WHAT NEEDS TO BE DONE
When a line in the material contains the word "agent", copy it.

RECORDS FOR THIS TASK
-----

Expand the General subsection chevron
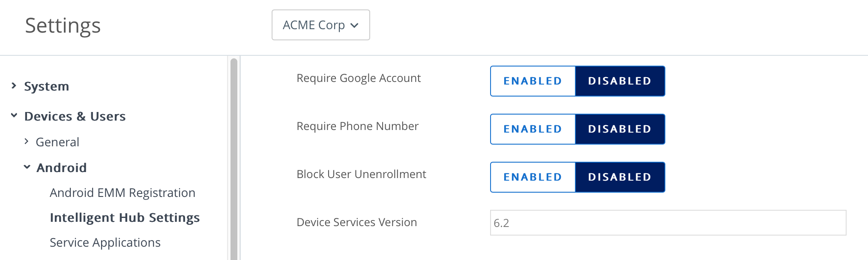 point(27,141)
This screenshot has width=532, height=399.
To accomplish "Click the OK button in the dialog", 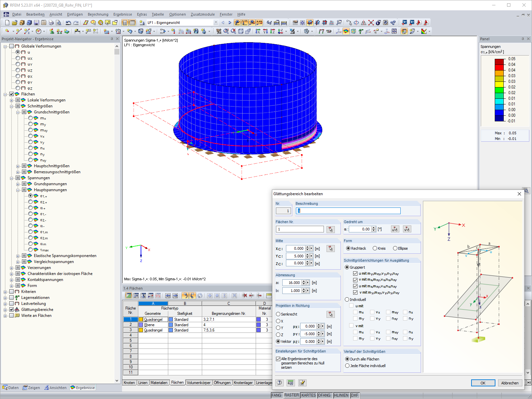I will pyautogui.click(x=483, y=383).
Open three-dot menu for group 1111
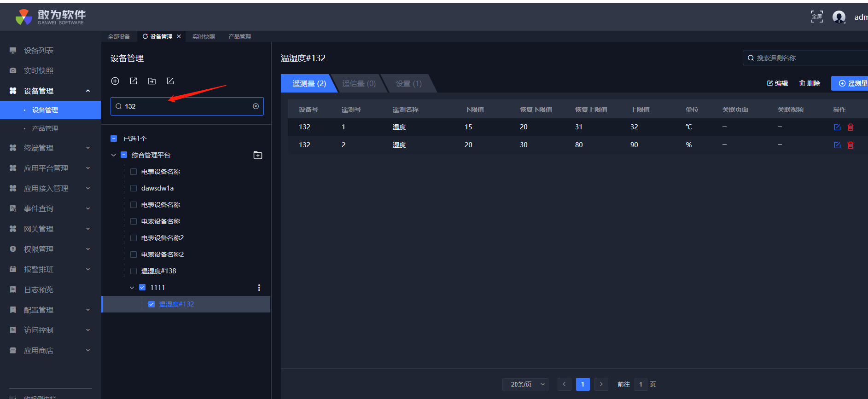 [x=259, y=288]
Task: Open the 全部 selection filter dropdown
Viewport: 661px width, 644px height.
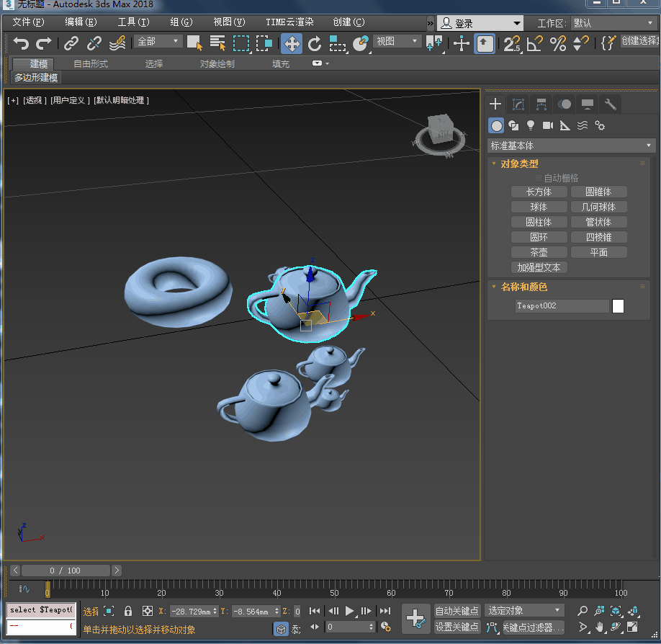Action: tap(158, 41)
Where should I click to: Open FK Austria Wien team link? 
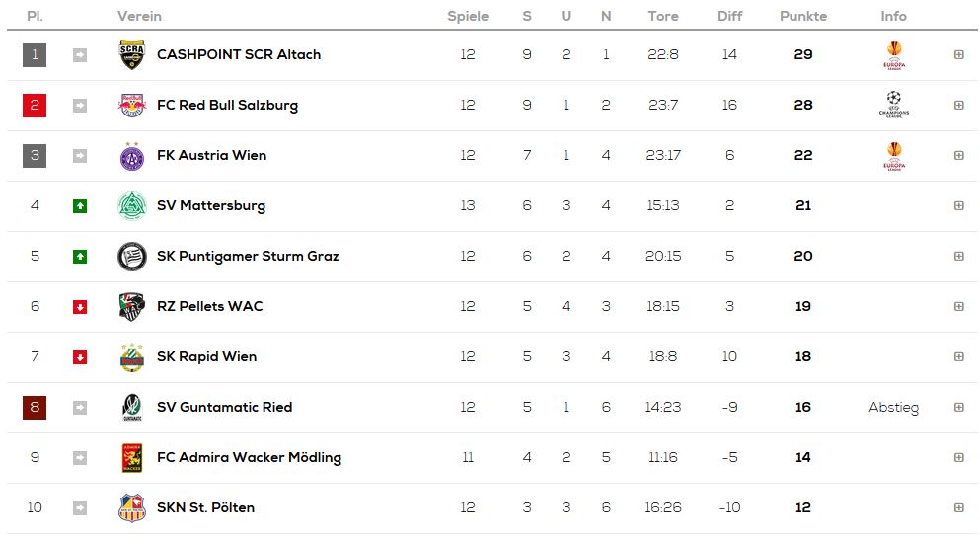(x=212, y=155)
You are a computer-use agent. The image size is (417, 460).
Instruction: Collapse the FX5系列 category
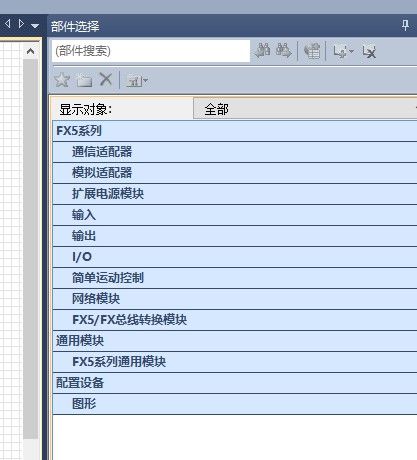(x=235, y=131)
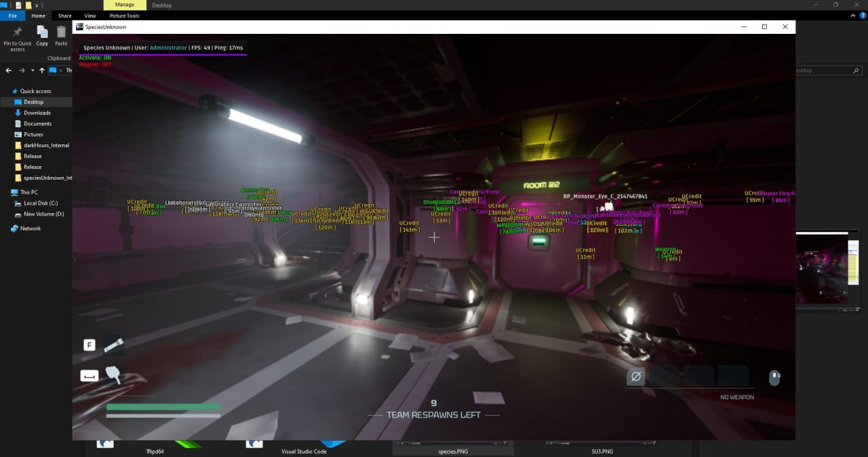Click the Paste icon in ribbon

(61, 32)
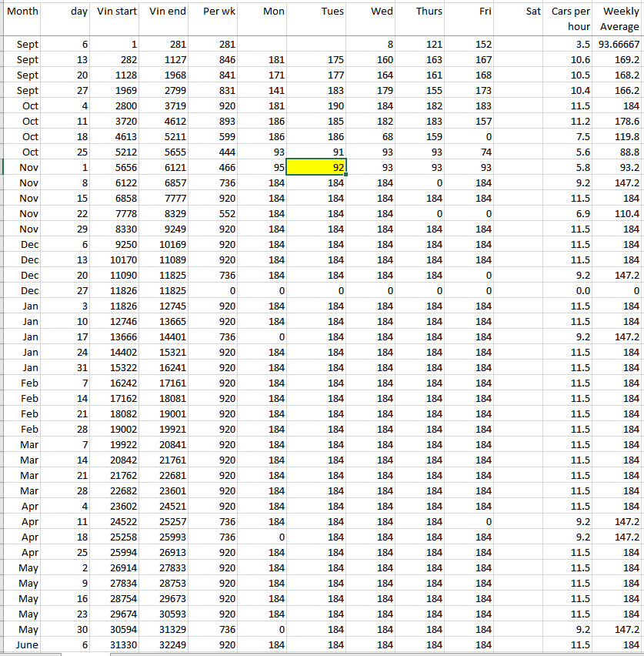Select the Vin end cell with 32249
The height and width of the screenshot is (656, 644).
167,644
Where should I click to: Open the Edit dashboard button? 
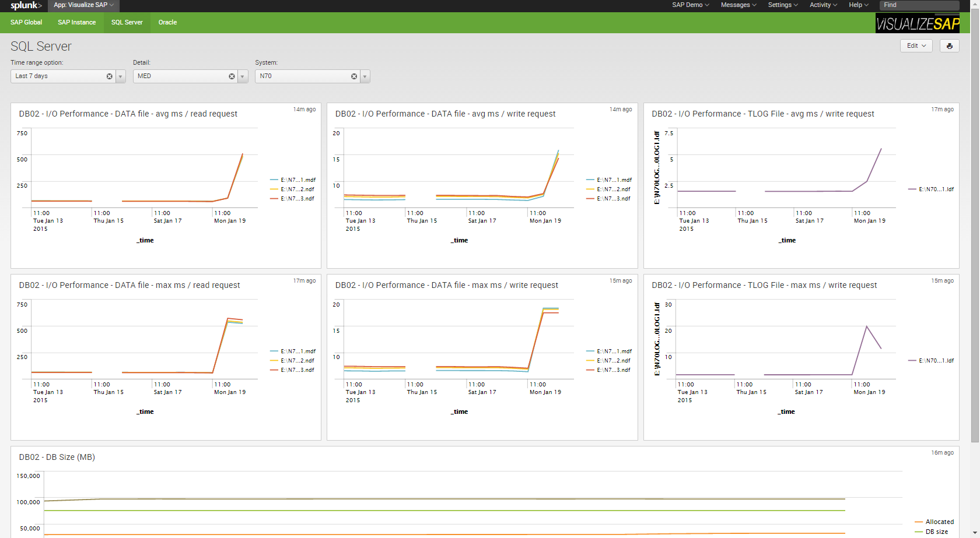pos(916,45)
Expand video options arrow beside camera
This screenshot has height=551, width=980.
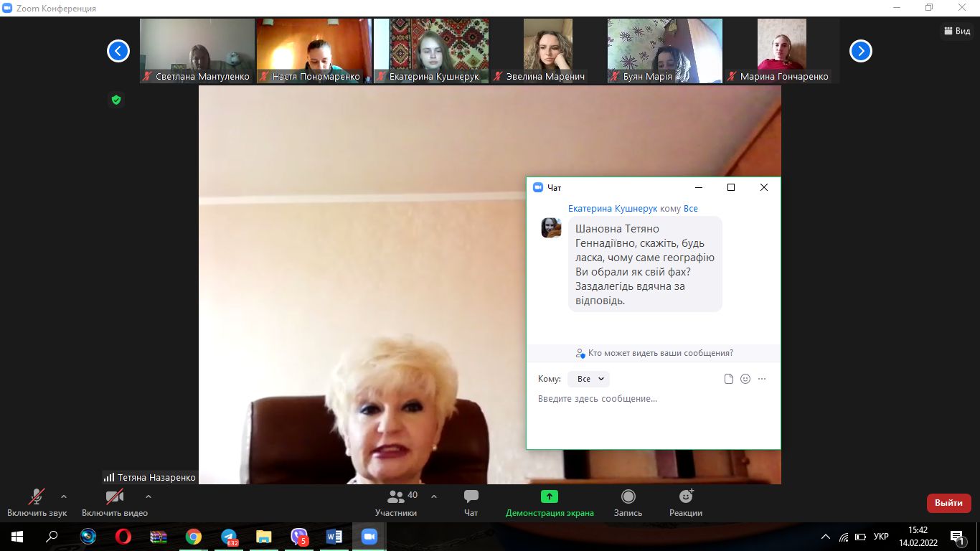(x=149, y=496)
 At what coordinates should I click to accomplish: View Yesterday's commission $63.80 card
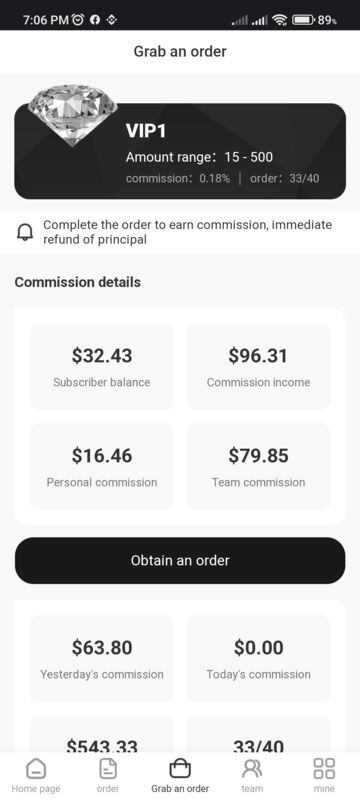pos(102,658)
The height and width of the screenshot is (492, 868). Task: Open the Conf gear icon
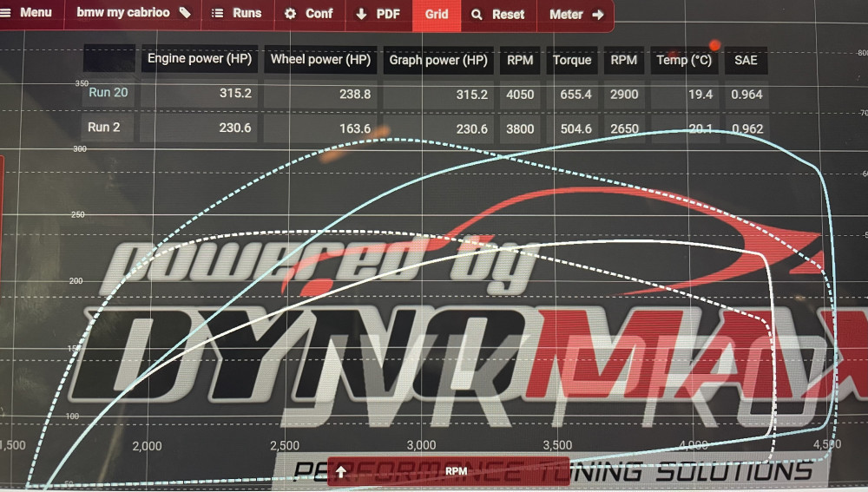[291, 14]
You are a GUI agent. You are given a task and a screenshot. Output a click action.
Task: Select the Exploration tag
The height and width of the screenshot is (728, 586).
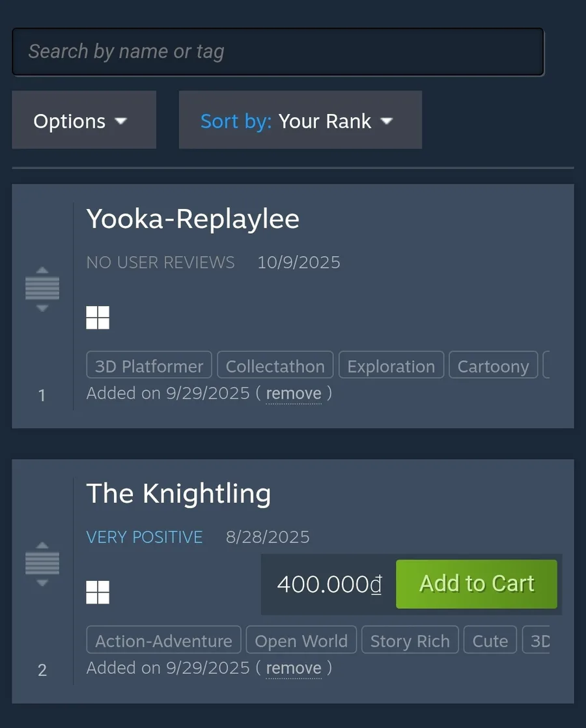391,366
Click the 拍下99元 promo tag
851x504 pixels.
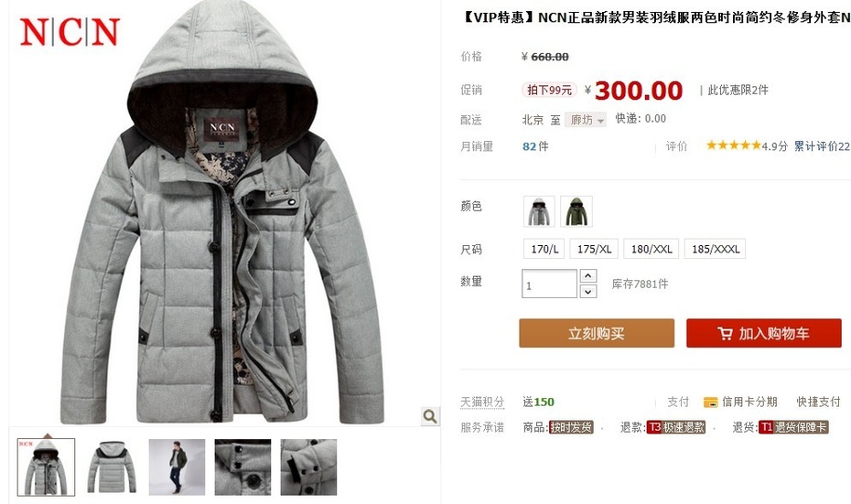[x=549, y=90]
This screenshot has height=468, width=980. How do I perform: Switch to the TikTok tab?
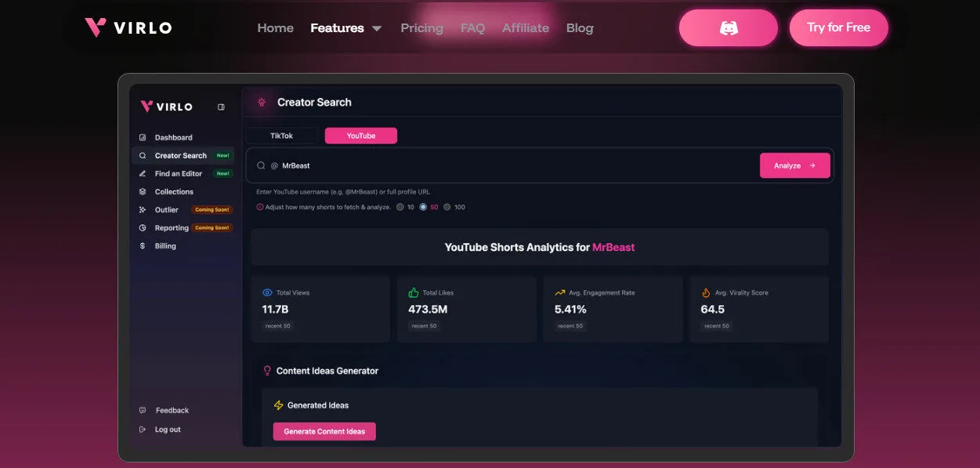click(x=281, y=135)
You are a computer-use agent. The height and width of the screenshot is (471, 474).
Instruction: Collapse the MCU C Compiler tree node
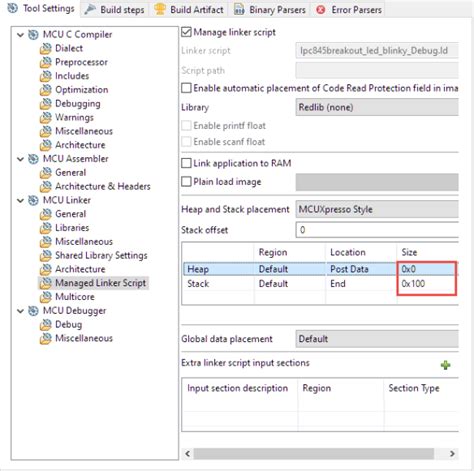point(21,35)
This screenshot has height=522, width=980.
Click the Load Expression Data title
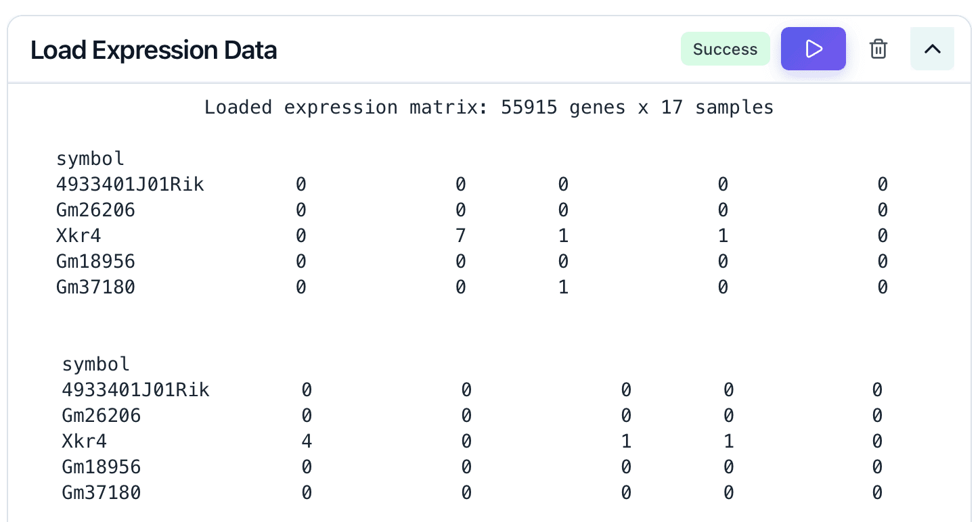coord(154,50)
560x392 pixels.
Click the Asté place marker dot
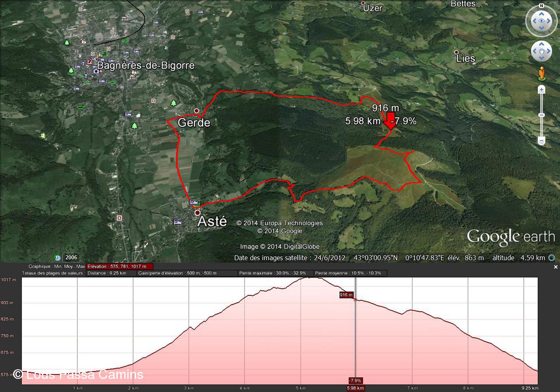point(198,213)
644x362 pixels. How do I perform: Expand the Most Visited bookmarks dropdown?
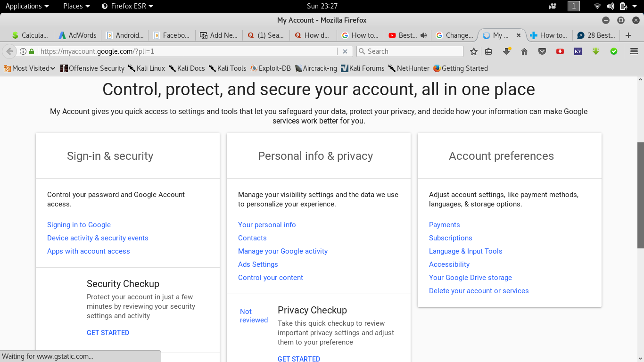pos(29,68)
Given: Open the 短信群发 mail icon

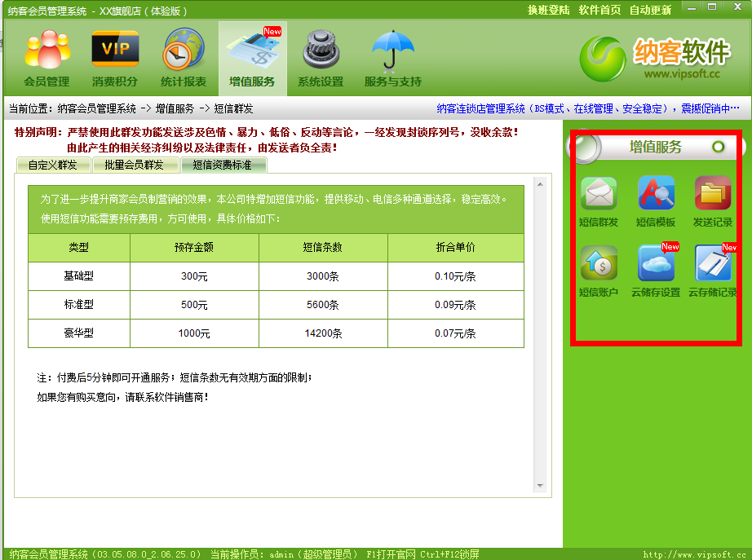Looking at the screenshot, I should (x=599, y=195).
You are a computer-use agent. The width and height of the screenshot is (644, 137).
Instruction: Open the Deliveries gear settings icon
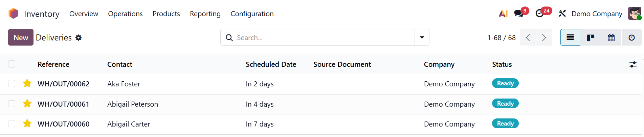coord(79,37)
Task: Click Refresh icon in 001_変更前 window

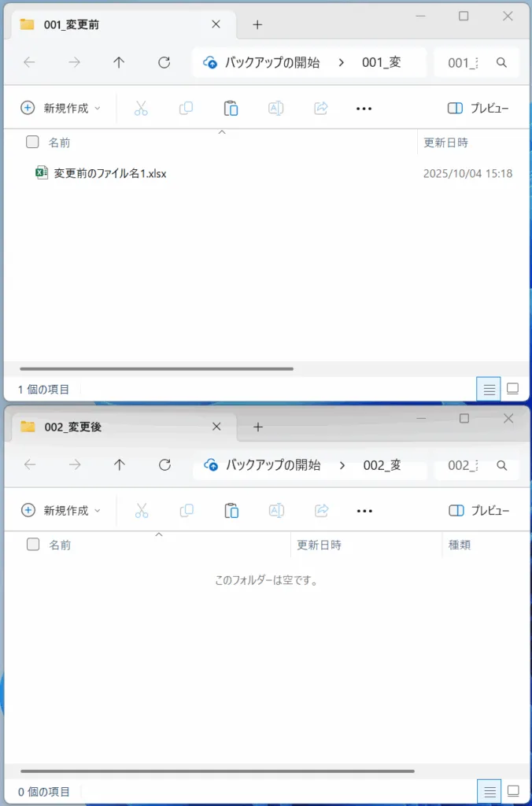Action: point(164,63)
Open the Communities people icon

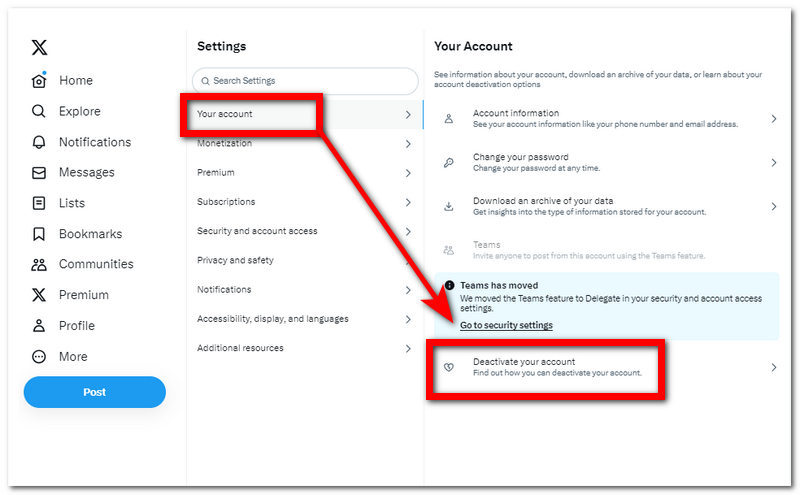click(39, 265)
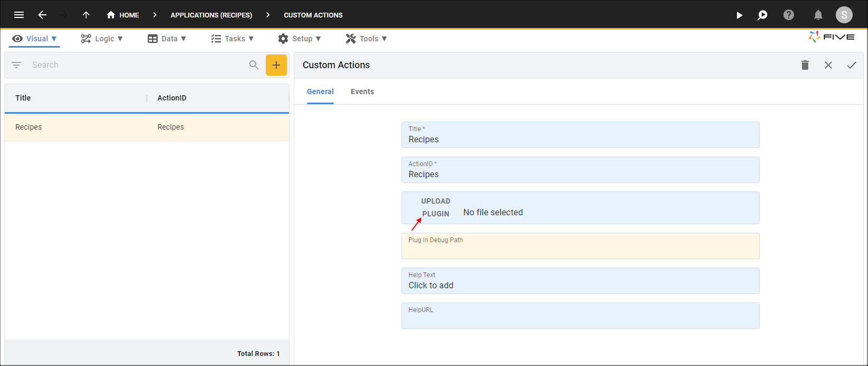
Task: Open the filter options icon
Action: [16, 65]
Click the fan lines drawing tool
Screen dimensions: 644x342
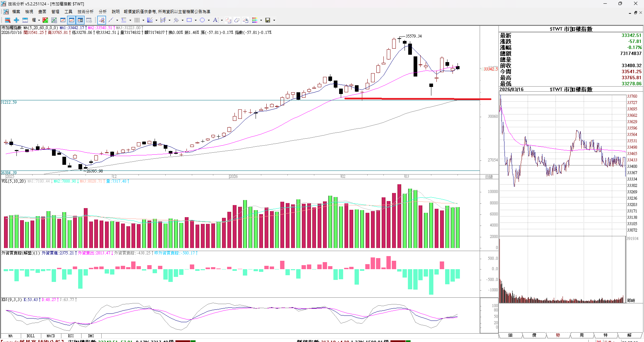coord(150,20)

-----

REPLY TO THE EXERCISE
You are a computer-use agent. The image size is (417, 460).
You are a GUI agent. You are given a task and a screenshot. Output a click action.
You are a computer-use agent. The height and width of the screenshot is (471, 474).
You are a computer-use agent. The width and height of the screenshot is (644, 137).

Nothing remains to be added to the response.